In his decades-long career as a chef, owner and manager of restaurants, Marcus Bressler came to believe that something very important set his profession apart from other businesses: “You’re providing hospitality, defined as the friendly and generous reception and entertainment of guests, visitors, or strangers.”
That’s why Bressler, owner of the former Kayak Cafe, on the grounds of what is now Jupiter’s Guanabanas, so strongly disagrees with a Virginia restaurant owner who recently asked White House press secretary Sarah Huckabee Sanders to leave her establishment because she believed Sanders represents an “inhumane and unethical” administration.
“In my opinion, this was a very bad move on the part of the owner, not just morally but financially,” Bressler says of Stephanie Wilkinson, of the Red Hen in Lexington, Virginia, who told The Washington Post that asking Sanders and her group to leave, mid-meal, was a moral decision based on the discomfort of her gay employees with the Trump administration’s LGBTQ policies.
“Restaurants struggle to stay in business, and customer service standards have always held that it is easier to keep an existing customer than to acquire a new one. (Wilkinson) went way beyond that,” says Bressler, who was also the director of training for the former national chain Victoria Station.
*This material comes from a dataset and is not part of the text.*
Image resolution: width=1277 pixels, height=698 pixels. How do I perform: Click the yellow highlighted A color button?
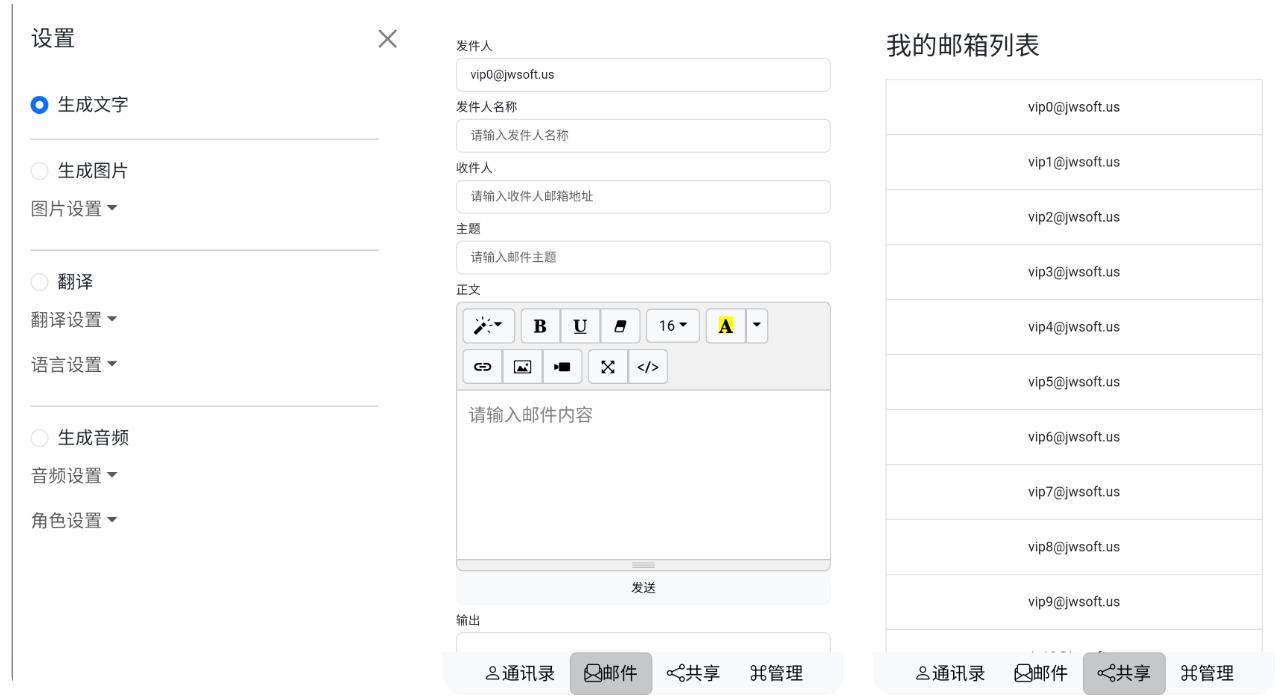click(x=725, y=326)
The Red Hen affair has not only incited the wrath of supporters of Sanders and the Trump administration who’ve declared a boycott on the Virginia restaurant (and many other similarly named establishments around North America), as well as started a discussion about civility, especially in business.
Is the customer always right, even when you think what they stand for is wrong?
Given the backlash against the Red Hen (even the wrong Red Hen), it’s perhaps understandable that none of the current restaurant owners that The Palm Beach Post reached out to would comment, and other business owners were comfortable speaking only off the record. “(The) management at The Red Hen was wrong,” said one, speaking on the condition of anonymity. “Rule No. 1: Business and politics don’t mix. Grow up already and suck it in.”
Still, a few others in and around the hospitality industry were willing to talk — and most of them disagreed with Wilkinson. “To me, dismissing someone because of real or perceived political leanings is discrimination, pure and simple, no matter what side of the political coin you fall on,” says Lori Revilla, who runs the Lake Worth-based theatrical events company Actors With a Clue!, which performs at such hospitality-related venues as hotels and country clubs.
“When on-site, (the actors) are there to do a job, and I have been grateful to have professionals who know how to check their personal feelings at the door, so to speak. It’s like you can’t even go out for a meal, enjoy a good show or do pretty much anything without this unhinged political anger following you around,” she continues. “Totally cliche, but really, people, can’t we all just get along?”
However, Wilkinson was not without her supporters, among locals who responded on Facebook. “Buy the ticket, take the ride,” says Steve Ellman, a former Lake Worth resident and longtime entertainment writer for publications like New Times. “The shunning of Trump’s enablers is what they deserve for complicity in crimes against humanity. The least of what they deserve.”
Teisha Mckoy, of Riviera Beach, who has been a career adviser, finds it hypocritical that seemingly the same people “who applaud the baker for not making the cake for the wedding of the gay couple want to condemn the restaurant owner for doing (essentially) the same thing. You can’t have your cake and eat it too.”
The fallout for Wilkinson’s actions continue, as President Donald Trump sent insulting tweets about her establishment, and protesters continue to make their displeasure known against Lexington’s Red Hen, one even dumping feces in front of the restaurant. Former restaurant owner Bressler isn’t surprised about the backlash.
“The publicity she got out of what I considered grandstanding and virtue-signaling will result in the closure of her place and the loss of job,” he says. “I believe all rational people, regardless of political persuasions, believe in civil discourse and disapprove of over the top, rude behavior.
“Personal politics aside, the idea is that every person that walks through your door is a guest, not just a customer and you treat them as if they were invited guests in your home.”